All entries below are to be returned in full, exactly as they stand.

** The data follows **

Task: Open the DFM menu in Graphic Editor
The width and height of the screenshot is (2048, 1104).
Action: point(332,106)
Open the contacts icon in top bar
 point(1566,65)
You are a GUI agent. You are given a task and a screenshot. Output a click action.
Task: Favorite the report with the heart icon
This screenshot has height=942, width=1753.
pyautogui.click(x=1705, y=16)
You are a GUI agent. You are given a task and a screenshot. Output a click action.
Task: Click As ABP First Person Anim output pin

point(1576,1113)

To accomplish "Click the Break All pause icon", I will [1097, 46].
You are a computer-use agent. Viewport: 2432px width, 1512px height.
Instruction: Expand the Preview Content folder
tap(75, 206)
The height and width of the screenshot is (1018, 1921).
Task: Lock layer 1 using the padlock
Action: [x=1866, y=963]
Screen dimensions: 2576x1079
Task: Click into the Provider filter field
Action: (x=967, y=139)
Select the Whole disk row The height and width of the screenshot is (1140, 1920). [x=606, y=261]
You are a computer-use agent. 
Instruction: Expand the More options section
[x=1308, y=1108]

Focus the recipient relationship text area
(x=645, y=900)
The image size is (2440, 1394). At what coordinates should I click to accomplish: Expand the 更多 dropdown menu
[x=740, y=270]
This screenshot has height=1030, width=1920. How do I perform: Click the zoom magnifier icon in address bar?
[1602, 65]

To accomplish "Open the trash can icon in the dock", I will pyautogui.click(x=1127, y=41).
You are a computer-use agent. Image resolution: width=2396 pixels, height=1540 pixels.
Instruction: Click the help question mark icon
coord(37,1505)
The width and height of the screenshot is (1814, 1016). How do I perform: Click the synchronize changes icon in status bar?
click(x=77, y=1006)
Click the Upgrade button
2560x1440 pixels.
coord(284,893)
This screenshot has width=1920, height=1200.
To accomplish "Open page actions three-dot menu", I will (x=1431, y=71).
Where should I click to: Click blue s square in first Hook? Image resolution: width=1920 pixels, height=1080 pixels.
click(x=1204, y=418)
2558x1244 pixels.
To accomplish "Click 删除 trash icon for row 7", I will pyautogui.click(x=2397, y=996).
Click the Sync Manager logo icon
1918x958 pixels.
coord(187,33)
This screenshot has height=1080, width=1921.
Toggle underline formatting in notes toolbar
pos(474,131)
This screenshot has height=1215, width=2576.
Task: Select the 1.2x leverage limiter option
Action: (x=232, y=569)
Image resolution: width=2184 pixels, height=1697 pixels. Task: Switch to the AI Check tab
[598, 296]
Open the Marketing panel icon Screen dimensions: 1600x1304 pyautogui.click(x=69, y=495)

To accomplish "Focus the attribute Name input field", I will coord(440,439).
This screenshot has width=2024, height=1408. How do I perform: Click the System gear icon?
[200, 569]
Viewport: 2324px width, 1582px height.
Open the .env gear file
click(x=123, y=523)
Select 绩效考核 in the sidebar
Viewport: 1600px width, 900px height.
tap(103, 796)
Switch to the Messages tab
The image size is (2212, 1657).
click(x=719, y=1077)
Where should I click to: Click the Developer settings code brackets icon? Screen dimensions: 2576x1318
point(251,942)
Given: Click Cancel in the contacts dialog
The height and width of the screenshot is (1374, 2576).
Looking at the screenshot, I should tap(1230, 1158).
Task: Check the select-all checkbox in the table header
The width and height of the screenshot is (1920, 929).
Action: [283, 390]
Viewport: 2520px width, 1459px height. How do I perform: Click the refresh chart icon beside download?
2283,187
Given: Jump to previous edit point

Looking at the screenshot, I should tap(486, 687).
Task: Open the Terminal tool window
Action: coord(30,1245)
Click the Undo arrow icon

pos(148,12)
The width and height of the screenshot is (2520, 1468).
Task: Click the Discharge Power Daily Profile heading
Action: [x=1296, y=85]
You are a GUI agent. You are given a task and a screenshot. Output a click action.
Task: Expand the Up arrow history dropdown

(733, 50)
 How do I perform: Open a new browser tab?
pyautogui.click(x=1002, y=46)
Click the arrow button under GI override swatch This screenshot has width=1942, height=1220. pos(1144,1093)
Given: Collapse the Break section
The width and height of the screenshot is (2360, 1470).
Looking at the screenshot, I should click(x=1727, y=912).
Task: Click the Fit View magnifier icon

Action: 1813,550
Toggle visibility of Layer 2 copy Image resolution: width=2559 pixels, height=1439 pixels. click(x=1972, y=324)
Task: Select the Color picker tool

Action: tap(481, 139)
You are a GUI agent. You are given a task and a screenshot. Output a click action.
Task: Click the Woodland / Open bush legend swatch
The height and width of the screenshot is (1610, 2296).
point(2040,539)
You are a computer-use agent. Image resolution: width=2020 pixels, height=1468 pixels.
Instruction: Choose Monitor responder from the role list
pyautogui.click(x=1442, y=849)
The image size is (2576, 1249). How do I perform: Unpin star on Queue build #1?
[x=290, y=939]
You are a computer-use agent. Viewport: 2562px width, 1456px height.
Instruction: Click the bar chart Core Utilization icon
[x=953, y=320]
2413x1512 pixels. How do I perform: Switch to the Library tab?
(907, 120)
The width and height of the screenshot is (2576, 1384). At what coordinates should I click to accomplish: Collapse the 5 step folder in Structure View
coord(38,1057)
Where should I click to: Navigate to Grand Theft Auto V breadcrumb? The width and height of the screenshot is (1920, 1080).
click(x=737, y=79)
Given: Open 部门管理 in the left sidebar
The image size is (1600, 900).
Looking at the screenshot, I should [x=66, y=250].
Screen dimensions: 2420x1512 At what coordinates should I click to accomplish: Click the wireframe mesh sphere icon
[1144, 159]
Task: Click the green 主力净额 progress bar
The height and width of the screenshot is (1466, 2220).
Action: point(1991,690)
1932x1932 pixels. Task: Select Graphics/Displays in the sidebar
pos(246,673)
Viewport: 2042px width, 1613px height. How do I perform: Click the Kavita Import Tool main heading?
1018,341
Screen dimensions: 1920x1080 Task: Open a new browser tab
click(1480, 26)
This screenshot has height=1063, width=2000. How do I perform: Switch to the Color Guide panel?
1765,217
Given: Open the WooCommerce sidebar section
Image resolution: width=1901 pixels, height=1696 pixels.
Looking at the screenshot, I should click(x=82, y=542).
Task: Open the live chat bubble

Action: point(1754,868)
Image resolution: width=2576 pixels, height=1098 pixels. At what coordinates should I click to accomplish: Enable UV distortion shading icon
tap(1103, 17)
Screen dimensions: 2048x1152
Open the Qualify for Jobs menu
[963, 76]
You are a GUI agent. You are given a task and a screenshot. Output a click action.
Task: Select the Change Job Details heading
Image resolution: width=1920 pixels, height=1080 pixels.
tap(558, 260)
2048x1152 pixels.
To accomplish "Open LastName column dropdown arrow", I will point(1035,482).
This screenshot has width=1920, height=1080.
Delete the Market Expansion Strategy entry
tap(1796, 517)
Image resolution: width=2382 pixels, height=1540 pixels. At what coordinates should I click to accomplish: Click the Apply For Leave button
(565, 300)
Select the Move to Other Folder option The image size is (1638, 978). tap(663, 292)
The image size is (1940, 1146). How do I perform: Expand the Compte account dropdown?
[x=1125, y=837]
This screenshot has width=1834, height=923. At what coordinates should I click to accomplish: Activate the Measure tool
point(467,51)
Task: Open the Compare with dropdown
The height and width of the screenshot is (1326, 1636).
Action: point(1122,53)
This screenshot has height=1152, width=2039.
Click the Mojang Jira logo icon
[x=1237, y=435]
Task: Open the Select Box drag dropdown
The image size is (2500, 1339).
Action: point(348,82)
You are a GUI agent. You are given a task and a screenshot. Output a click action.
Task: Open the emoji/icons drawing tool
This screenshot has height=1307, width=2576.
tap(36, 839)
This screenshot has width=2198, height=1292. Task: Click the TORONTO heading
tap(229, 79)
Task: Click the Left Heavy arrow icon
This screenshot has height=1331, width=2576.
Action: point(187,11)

** End of The data **

[Worked solution]
Task: Open the DFM menu in Graphic Editor
The width and height of the screenshot is (2048, 1104).
Action: point(332,106)
Open the contacts icon in top bar
 point(1566,65)
You are a GUI agent. You are given a task and a screenshot. Output a click action.
Task: Favorite the report with the heart icon
This screenshot has height=942, width=1753.
pyautogui.click(x=1705, y=16)
You are a GUI agent. You are given a task and a screenshot. Output a click action.
Task: Click As ABP First Person Anim output pin

point(1576,1113)

To accomplish "Click the Break All pause icon", I will [1097, 46].
You are a computer-use agent. Viewport: 2432px width, 1512px height.
Instruction: Expand the Preview Content folder
tap(75, 206)
The height and width of the screenshot is (1018, 1921).
Task: Lock layer 1 using the padlock
Action: [x=1866, y=963]
Screen dimensions: 2576x1079
Task: Click into the Provider filter field
Action: (x=967, y=139)
Select the Whole disk row The height and width of the screenshot is (1140, 1920). [x=606, y=261]
You are a computer-use agent. 
Instruction: Expand the More options section
[x=1308, y=1108]

Focus the recipient relationship text area
(x=645, y=900)
The image size is (2440, 1394). At what coordinates should I click to accomplish: Expand the 更多 dropdown menu
[x=740, y=270]
This screenshot has height=1030, width=1920. How do I perform: Click the zoom magnifier icon in address bar?
[1602, 65]

To accomplish "Open the trash can icon in the dock", I will pyautogui.click(x=1127, y=41).
You are a computer-use agent. Image resolution: width=2396 pixels, height=1540 pixels.
Instruction: Click the help question mark icon
coord(37,1505)
The width and height of the screenshot is (1814, 1016). How do I perform: Click the synchronize changes icon in status bar?
click(x=77, y=1006)
Click the Upgrade button
2560x1440 pixels.
coord(284,893)
This screenshot has width=1920, height=1200.
To accomplish "Open page actions three-dot menu", I will (x=1431, y=71).
Where should I click to: Click blue s square in first Hook? Image resolution: width=1920 pixels, height=1080 pixels.
click(x=1204, y=418)
2558x1244 pixels.
To accomplish "Click 删除 trash icon for row 7", I will pyautogui.click(x=2397, y=996).
Click the Sync Manager logo icon
1918x958 pixels.
coord(187,33)
This screenshot has height=1080, width=1921.
Toggle underline formatting in notes toolbar
pos(474,131)
This screenshot has height=1215, width=2576.
Task: Select the 1.2x leverage limiter option
Action: (x=232, y=569)
Image resolution: width=2184 pixels, height=1697 pixels. Task: Switch to the AI Check tab
[598, 296]
Open the Marketing panel icon Screen dimensions: 1600x1304 pyautogui.click(x=69, y=495)

To accomplish "Focus the attribute Name input field", I will coord(440,439).
This screenshot has width=2024, height=1408. How do I perform: Click the System gear icon?
[200, 569]
Viewport: 2324px width, 1582px height.
Open the .env gear file
click(x=123, y=523)
Select 绩效考核 in the sidebar
Viewport: 1600px width, 900px height.
tap(103, 796)
Switch to the Messages tab
The image size is (2212, 1657).
click(x=719, y=1077)
Where should I click to: Click the Developer settings code brackets icon? Screen dimensions: 2576x1318
point(251,942)
Given: Click Cancel in the contacts dialog
The height and width of the screenshot is (1374, 2576).
Looking at the screenshot, I should tap(1230, 1158).
Task: Check the select-all checkbox in the table header
The width and height of the screenshot is (1920, 929).
Action: [283, 390]
Viewport: 2520px width, 1459px height. How do I perform: Click the refresh chart icon beside download?
2283,187
Given: Jump to previous edit point

Looking at the screenshot, I should tap(486, 687).
Task: Open the Terminal tool window
Action: coord(30,1245)
Click the Undo arrow icon

pos(148,12)
The width and height of the screenshot is (2520, 1468).
Task: Click the Discharge Power Daily Profile heading
Action: [x=1296, y=85]
You are a GUI agent. You are given a task and a screenshot. Output a click action.
Task: Expand the Up arrow history dropdown

(733, 50)
 How do I perform: Open a new browser tab?
pyautogui.click(x=1002, y=46)
Click the arrow button under GI override swatch This screenshot has width=1942, height=1220. pos(1144,1093)
Given: Collapse the Break section
The width and height of the screenshot is (2360, 1470).
Looking at the screenshot, I should click(x=1727, y=912).
Task: Click the Fit View magnifier icon

Action: 1813,550
Toggle visibility of Layer 2 copy Image resolution: width=2559 pixels, height=1439 pixels. click(x=1972, y=324)
Task: Select the Color picker tool

Action: tap(481, 139)
You are a GUI agent. You are given a task and a screenshot. Output a click action.
Task: Click the Woodland / Open bush legend swatch
The height and width of the screenshot is (1610, 2296).
point(2040,539)
You are a computer-use agent. Image resolution: width=2020 pixels, height=1468 pixels.
Instruction: Choose Monitor responder from the role list
pyautogui.click(x=1442, y=849)
The image size is (2576, 1249). How do I perform: Unpin star on Queue build #1?
[x=290, y=939]
You are a computer-use agent. Viewport: 2562px width, 1456px height.
Instruction: Click the bar chart Core Utilization icon
[x=953, y=320]
2413x1512 pixels. How do I perform: Switch to the Library tab?
(907, 120)
The width and height of the screenshot is (2576, 1384). At what coordinates should I click to accomplish: Collapse the 5 step folder in Structure View
coord(38,1057)
Where should I click to: Navigate to Grand Theft Auto V breadcrumb? The width and height of the screenshot is (1920, 1080).
click(x=737, y=79)
Given: Open 部门管理 in the left sidebar
The image size is (1600, 900).
Looking at the screenshot, I should [x=66, y=250].
Screen dimensions: 2420x1512 At what coordinates should I click to accomplish: Click the wireframe mesh sphere icon
[1144, 159]
Task: Click the green 主力净额 progress bar
The height and width of the screenshot is (1466, 2220).
Action: point(1991,690)
1932x1932 pixels. Task: Select Graphics/Displays in the sidebar
pos(246,673)
Viewport: 2042px width, 1613px height. How do I perform: Click the Kavita Import Tool main heading?
1018,341
Screen dimensions: 1920x1080 Task: Open a new browser tab
click(1480, 26)
This screenshot has height=1063, width=2000. How do I perform: Switch to the Color Guide panel?
1765,217
Given: Open the WooCommerce sidebar section
Image resolution: width=1901 pixels, height=1696 pixels.
Looking at the screenshot, I should click(x=82, y=542).
Task: Open the live chat bubble

Action: point(1754,868)
Image resolution: width=2576 pixels, height=1098 pixels. At what coordinates should I click to accomplish: Enable UV distortion shading icon
tap(1103, 17)
Screen dimensions: 2048x1152
Open the Qualify for Jobs menu
[963, 76]
You are a GUI agent. You are given a task and a screenshot. Output a click action.
Task: Select the Change Job Details heading
Image resolution: width=1920 pixels, height=1080 pixels.
tap(558, 260)
2048x1152 pixels.
To accomplish "Open LastName column dropdown arrow", I will point(1035,482).
This screenshot has width=1920, height=1080.
Delete the Market Expansion Strategy entry
tap(1796, 517)
Image resolution: width=2382 pixels, height=1540 pixels. At what coordinates should I click to accomplish: Click the Apply For Leave button
(565, 300)
Select the Move to Other Folder option The image size is (1638, 978). tap(663, 292)
The image size is (1940, 1146). How do I perform: Expand the Compte account dropdown?
[x=1125, y=837]
This screenshot has width=1834, height=923. At what coordinates should I click to accomplish: Activate the Measure tool
point(467,51)
Task: Open the Compare with dropdown
The height and width of the screenshot is (1326, 1636).
Action: point(1122,53)
This screenshot has height=1152, width=2039.
Click the Mojang Jira logo icon
[x=1237, y=435]
Task: Open the Select Box drag dropdown
The image size is (2500, 1339).
Action: point(348,82)
You are a GUI agent. You are given a task and a screenshot. Output a click action.
Task: Open the emoji/icons drawing tool
This screenshot has height=1307, width=2576.
tap(36, 839)
This screenshot has width=2198, height=1292. Task: Click the TORONTO heading
tap(229, 79)
Task: Click the Left Heavy arrow icon
This screenshot has height=1331, width=2576.
Action: point(187,11)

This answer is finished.